Эдриан выглядел очень довольным. Не такой уж он особенный, подумала Мэри. Всякий мальчишка обрадовался бы, что можно не учиться, а куролесить по белу свету с кучей денег в кармане. Мысль, что Эдриан не особенный, была приятной.

— Поеду с Такэдой в Японию, а там видно будет, — сразу же решил сын. — У Такэды папаша не то что ты. Заставляет его идти в военное училище. Прокачусь на Дальний Восток. Страна, где изобрели такие шахматы, не может не быть интересной.

Так он в Японии и остался. Раз в месяц приходили открытки из разных мест далекой страны: из Токио, из Киото, из Осаки, из Нагасаки, из каких-то городов, про которые Мэри никогда не слышала. Текст всегда был очень короткий, на английском. (Потом Эдриан объяснил, что всё русское у японцев под подозрением и открытки на этом языке могли бы не дойти). В первый год: «Everything good. Learning the language». Со второго года началось нечто новое: «Everything good. Studying art».

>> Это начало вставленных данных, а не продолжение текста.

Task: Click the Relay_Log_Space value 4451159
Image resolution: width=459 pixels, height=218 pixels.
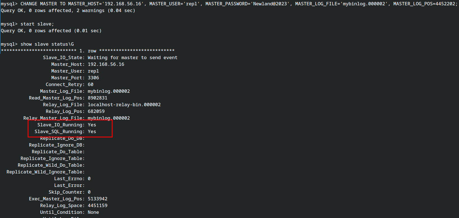Action: point(98,206)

Какое искусство, спросила Мэри в ответной открытке. Fine art, коротко написал сын. Собирается стать художником, решила она. Или искусствоведом. Что ж, это неплохо. Творческий человек может быть сколь угодно странным, никого это не удивит.

Открытки приходили четыре года. Наконец прошлой весной, вместо очередного лаконичного послания, в Нью-Йорке появился сам Эдриан. Он повзрослел, но не возмужал — о нет, ничего мужественного не появилось, если, конечно, не считать глянцевожурнальной смазливости, на которую падки женщины невзыскательного вкуса. Таково было первое впечатление Мэри, а оно всегда оказывалось точным.

— У тебя закончились деньги, — сказала она вместо приветствия, — поэтому ты ко мне и приехал.

— У меня закончились деньги, но приехал я не к тебе, — улыбнулся Эдриан.

Улыбка была обаятельна и даже обворожительна, что матери очень не понравилось. Она относилась к людям, эксплуатирующим свой шарм, с недоверием. Большинство из них непригодны ни для какого серьезного дела.